Notably this changed in LLVM recently: https://reviews.llvm.org/D131172
LLVM changed the x86-64 fp16 abi from passing the value in integer registers to passing it in floating point registers. This means that __truncdfhf2 that's coming from the system is now incompatible with LLVM in jaxlib.
If I remember correctly __truncdfhf2 is provided by the system on macOS, not XCode. This would mean we're stuck on the wrong ABI until Apple decides to change it. Which seems unlikely to happen outside of a major release.
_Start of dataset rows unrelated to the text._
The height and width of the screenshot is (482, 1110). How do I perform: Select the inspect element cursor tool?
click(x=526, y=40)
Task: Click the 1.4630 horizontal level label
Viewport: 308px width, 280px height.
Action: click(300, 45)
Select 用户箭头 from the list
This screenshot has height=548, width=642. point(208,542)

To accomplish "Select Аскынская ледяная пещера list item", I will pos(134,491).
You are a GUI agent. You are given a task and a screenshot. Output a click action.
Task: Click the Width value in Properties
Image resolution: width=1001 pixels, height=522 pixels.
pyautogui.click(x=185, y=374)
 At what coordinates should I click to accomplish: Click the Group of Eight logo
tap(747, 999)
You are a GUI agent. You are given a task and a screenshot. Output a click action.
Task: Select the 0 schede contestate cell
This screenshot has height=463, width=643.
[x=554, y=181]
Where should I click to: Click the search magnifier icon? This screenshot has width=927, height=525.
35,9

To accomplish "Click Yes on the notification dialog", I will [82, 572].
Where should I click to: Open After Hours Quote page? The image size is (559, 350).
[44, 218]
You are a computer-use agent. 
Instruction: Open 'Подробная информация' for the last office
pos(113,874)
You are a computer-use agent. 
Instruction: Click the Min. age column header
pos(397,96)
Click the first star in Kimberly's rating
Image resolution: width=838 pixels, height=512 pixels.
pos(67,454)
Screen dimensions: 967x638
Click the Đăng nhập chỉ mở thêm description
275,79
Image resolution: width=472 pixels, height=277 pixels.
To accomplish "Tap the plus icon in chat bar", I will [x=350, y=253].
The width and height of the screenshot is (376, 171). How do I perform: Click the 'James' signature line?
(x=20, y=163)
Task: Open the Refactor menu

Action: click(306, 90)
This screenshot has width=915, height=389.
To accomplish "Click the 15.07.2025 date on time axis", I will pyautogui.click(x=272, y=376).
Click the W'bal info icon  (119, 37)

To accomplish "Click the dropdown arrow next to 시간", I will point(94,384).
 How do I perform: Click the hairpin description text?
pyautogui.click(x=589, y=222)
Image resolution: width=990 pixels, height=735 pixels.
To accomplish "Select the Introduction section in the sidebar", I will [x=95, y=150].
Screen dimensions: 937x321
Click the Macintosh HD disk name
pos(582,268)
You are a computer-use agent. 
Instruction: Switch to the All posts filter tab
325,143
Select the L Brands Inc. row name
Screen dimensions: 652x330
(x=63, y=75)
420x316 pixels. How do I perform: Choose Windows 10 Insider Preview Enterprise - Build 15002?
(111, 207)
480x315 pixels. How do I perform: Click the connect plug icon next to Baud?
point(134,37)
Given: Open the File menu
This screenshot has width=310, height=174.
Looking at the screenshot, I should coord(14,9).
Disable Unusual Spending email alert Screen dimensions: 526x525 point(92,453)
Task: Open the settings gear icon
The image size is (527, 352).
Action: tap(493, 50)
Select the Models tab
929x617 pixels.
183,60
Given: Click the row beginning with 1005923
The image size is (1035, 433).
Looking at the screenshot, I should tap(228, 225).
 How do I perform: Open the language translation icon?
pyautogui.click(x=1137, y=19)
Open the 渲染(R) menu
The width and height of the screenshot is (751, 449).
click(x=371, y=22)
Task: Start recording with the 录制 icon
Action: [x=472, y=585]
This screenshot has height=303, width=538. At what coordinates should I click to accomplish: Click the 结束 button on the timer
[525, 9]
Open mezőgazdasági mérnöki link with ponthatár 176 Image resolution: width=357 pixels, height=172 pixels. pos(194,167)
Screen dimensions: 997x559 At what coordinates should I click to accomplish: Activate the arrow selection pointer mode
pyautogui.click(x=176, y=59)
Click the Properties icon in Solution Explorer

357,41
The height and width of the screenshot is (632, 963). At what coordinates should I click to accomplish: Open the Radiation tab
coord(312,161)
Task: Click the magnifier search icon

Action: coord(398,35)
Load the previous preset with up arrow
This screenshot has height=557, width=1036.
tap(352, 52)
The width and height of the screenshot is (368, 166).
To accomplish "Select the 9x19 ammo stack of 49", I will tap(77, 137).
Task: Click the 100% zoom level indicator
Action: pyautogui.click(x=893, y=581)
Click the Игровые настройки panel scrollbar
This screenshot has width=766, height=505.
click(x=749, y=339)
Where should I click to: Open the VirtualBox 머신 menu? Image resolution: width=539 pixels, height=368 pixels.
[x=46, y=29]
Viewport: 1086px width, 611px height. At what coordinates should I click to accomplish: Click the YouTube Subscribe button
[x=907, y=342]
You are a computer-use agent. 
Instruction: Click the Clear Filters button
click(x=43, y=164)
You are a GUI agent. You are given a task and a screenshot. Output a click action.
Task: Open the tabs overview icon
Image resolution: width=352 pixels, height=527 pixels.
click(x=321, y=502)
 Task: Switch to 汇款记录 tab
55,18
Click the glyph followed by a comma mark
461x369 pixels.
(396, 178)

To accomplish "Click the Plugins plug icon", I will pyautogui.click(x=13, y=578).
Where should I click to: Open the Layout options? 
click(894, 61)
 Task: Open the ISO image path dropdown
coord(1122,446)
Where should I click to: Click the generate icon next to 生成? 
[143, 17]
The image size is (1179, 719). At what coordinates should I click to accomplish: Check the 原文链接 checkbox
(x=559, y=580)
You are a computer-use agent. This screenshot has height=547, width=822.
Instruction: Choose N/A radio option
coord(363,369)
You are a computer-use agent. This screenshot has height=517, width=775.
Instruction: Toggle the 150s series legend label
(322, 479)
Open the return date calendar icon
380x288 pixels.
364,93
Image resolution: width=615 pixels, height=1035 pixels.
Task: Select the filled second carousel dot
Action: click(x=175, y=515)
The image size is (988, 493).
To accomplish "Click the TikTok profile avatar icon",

I'm curious what will happen when they hit this change when updating Clang in XCode though.
This isn't an issue for f32->f16 because there's been a hardware instruction for it since Haswell, but there's none for f64->f16 (it exists in AVX512, but no mac was released with it).
I think we can work around this by making simple_orc_jit bind __truncdfhf2 to the fallback version in runtime_fp16.cc, which I fixed to use the correct ABI. I have no Intel mac around to test that.